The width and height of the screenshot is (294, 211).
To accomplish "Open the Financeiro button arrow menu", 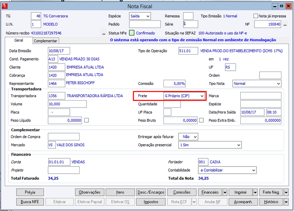I will (225, 193).
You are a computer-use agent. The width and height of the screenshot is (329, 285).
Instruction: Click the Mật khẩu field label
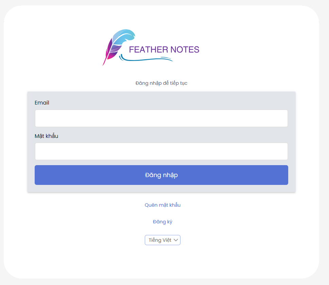[46, 136]
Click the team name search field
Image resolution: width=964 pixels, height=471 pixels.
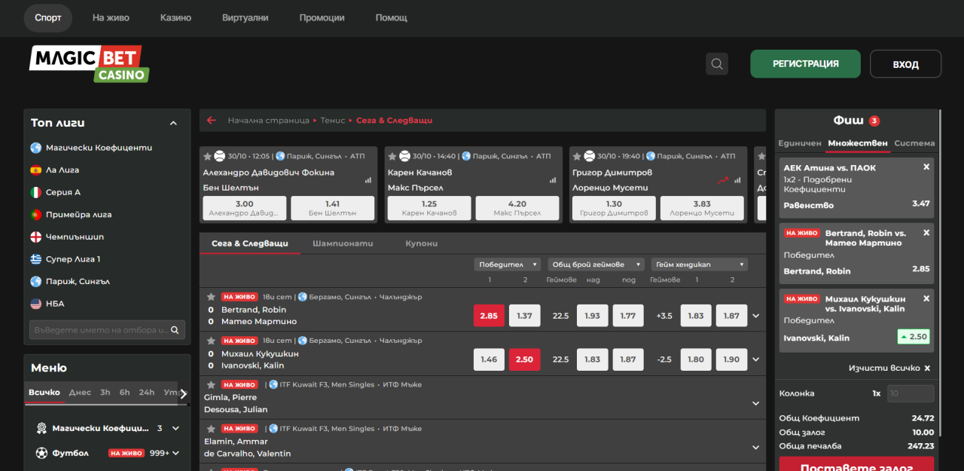coord(100,330)
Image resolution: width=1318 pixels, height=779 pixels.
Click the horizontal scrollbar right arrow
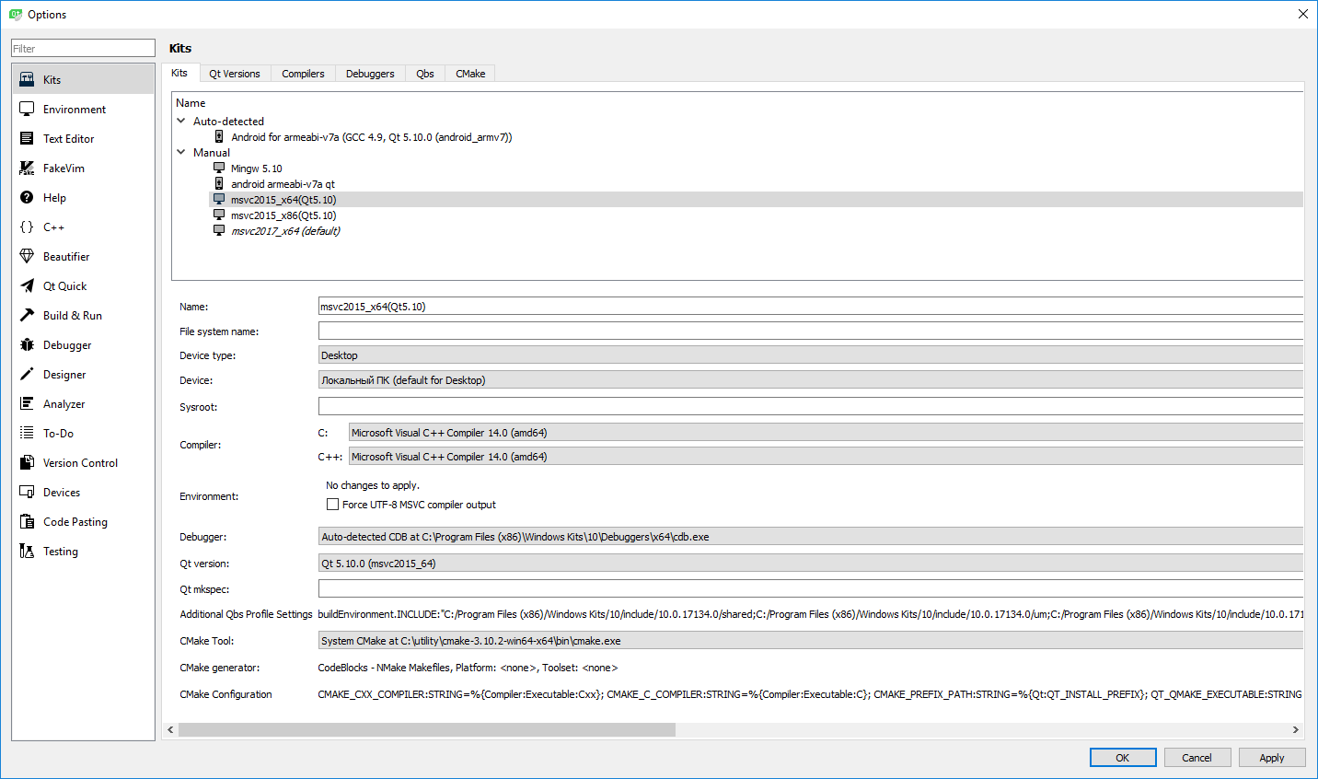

-- -- --

Required work
Copy every line where the word "screenshot" is present in the entries above.

Task answer
The width and height of the screenshot is (294, 211).
You are a computer-use agent. The width and height of the screenshot is (329, 285).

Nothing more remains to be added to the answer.